▼

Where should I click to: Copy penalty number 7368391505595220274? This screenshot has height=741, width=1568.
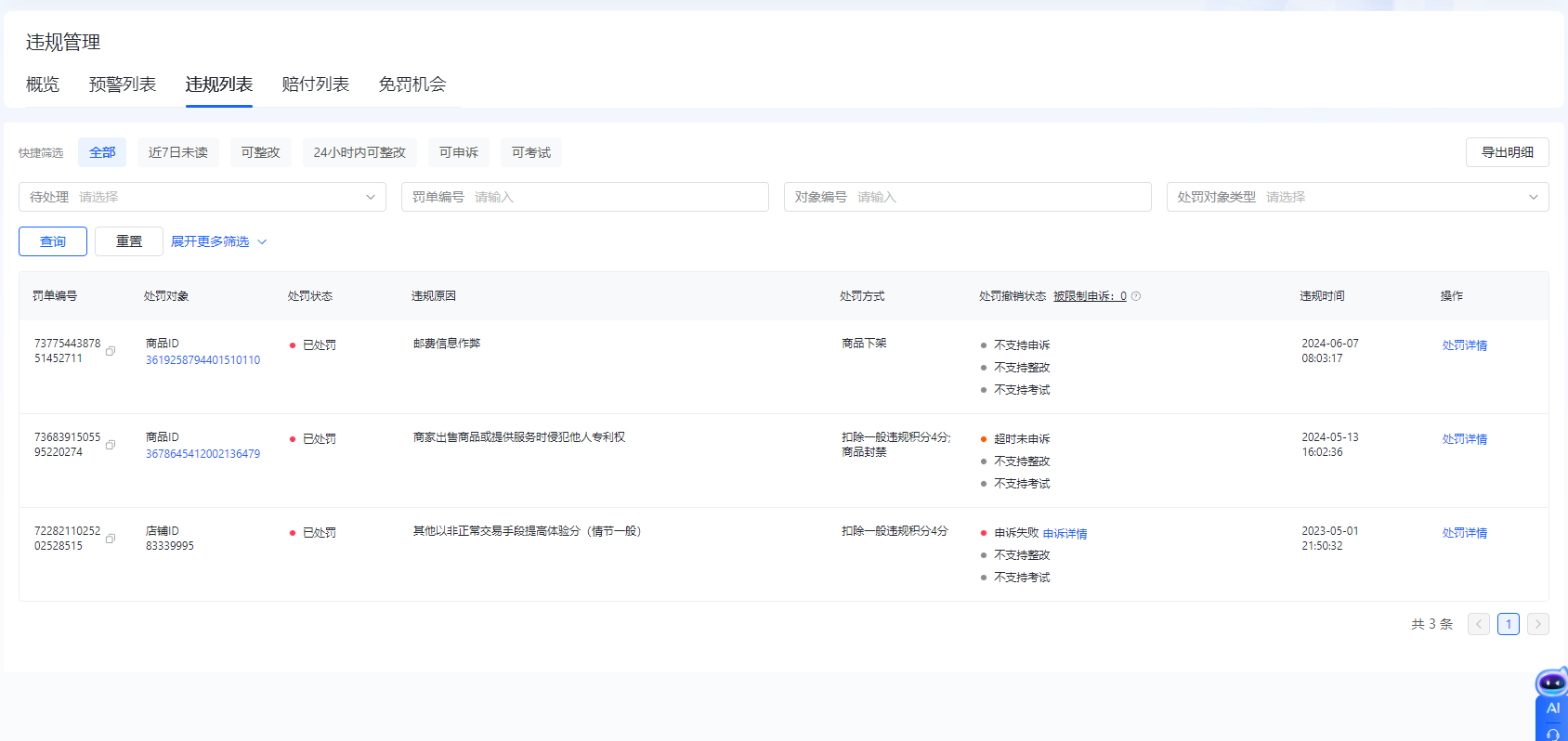[x=111, y=445]
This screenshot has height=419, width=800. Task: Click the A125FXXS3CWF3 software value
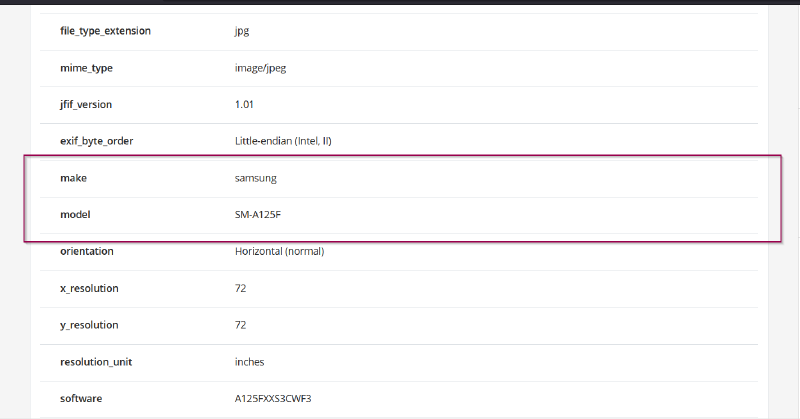[x=274, y=398]
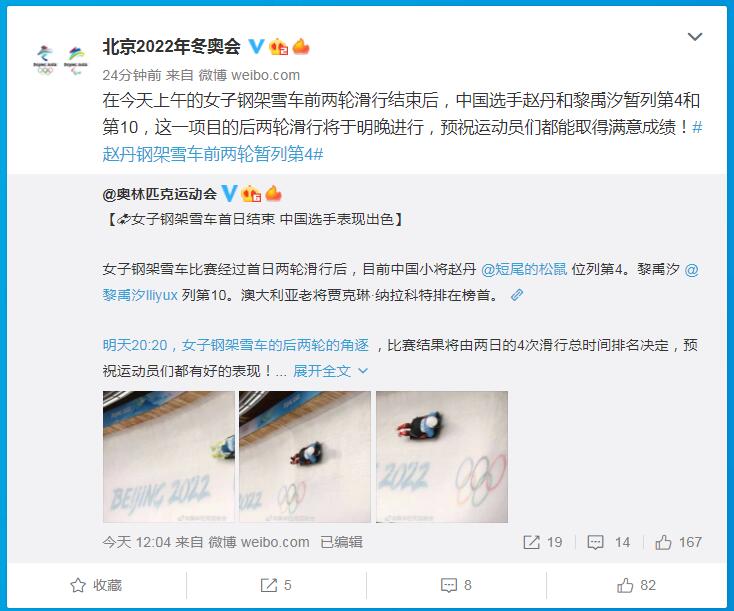This screenshot has width=734, height=611.
Task: Click the @黎禹汐lliyux mention
Action: click(x=400, y=282)
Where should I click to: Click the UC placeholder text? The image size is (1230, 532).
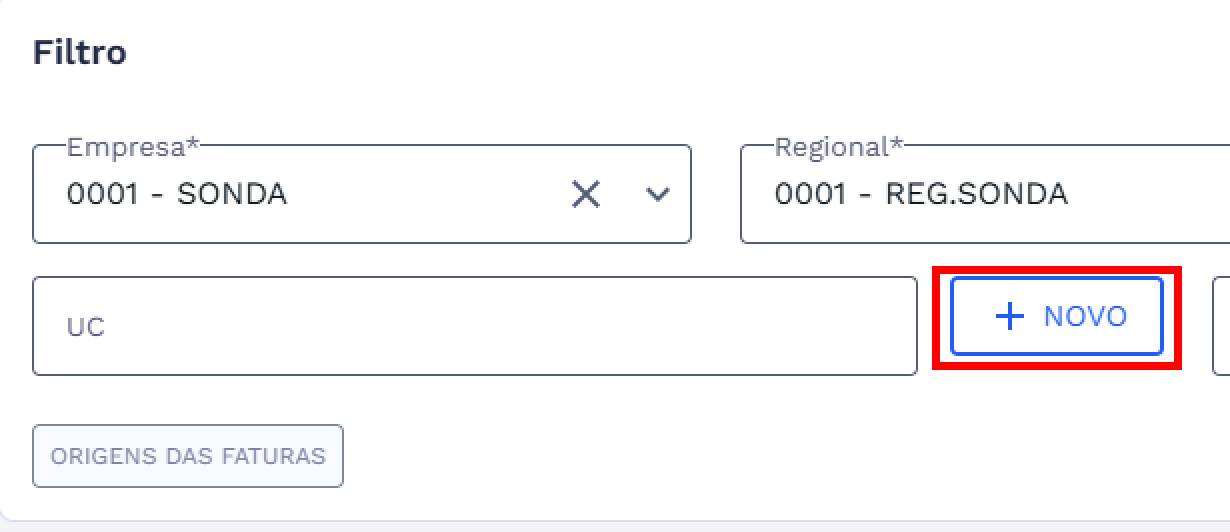pos(86,327)
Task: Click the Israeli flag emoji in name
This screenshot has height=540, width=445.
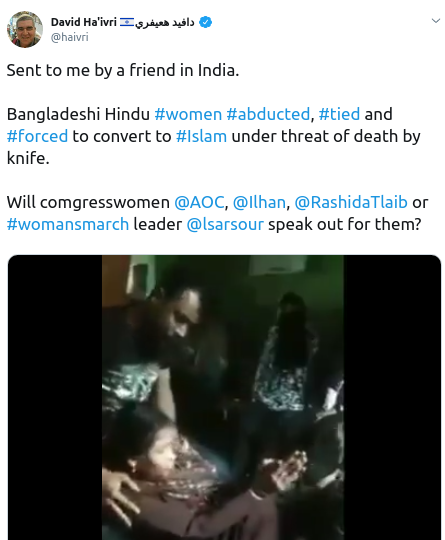Action: 127,22
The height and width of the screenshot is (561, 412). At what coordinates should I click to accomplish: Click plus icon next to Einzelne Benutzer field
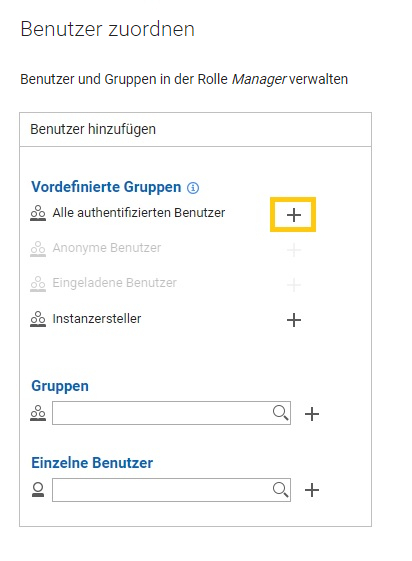tap(312, 490)
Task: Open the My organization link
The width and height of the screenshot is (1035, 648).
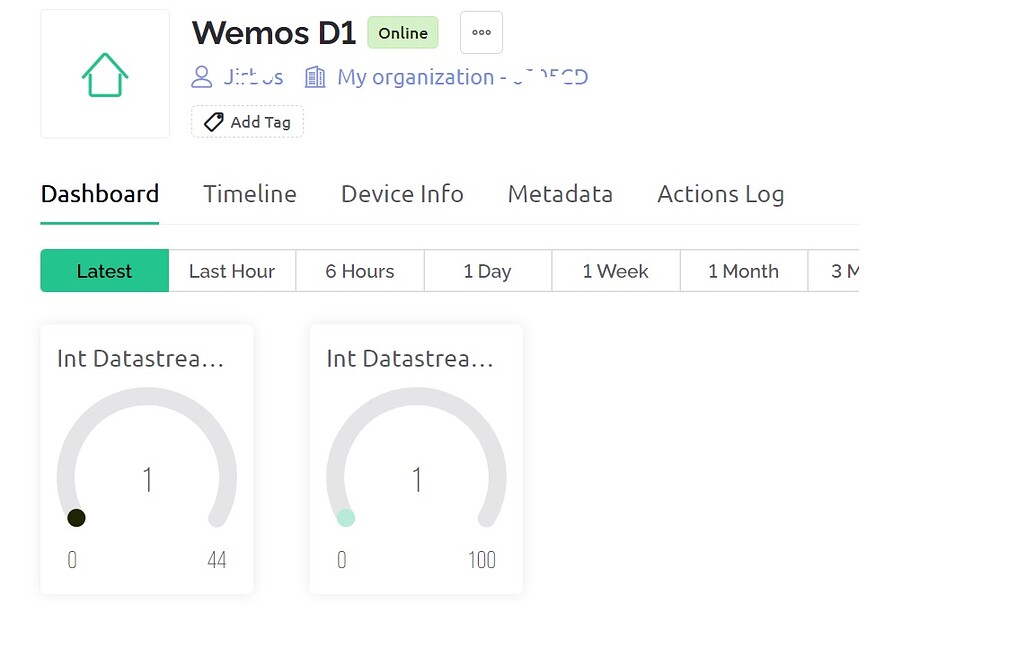Action: point(462,77)

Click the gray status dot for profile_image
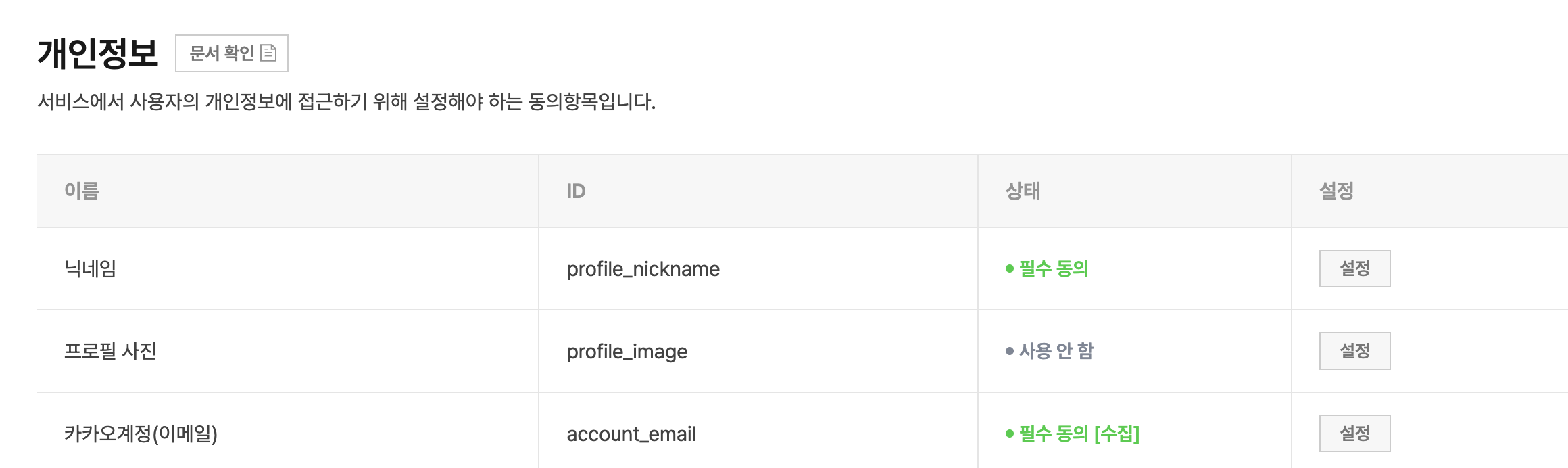click(x=1010, y=351)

▲

No pictures should appear in the copy. Reproduce exactly the lines from the line containing "The height and" through the last line of the data, inclusive.

> **ANSWER TO THE EXERCISE**:
The height and width of the screenshot is (561, 412). At what coordinates should I click to accomplish: Click plus icon next to Einzelne Benutzer field
tap(312, 490)
Task: Open the My organization link
The width and height of the screenshot is (1035, 648).
Action: point(462,77)

Click the gray status dot for profile_image
click(x=1010, y=351)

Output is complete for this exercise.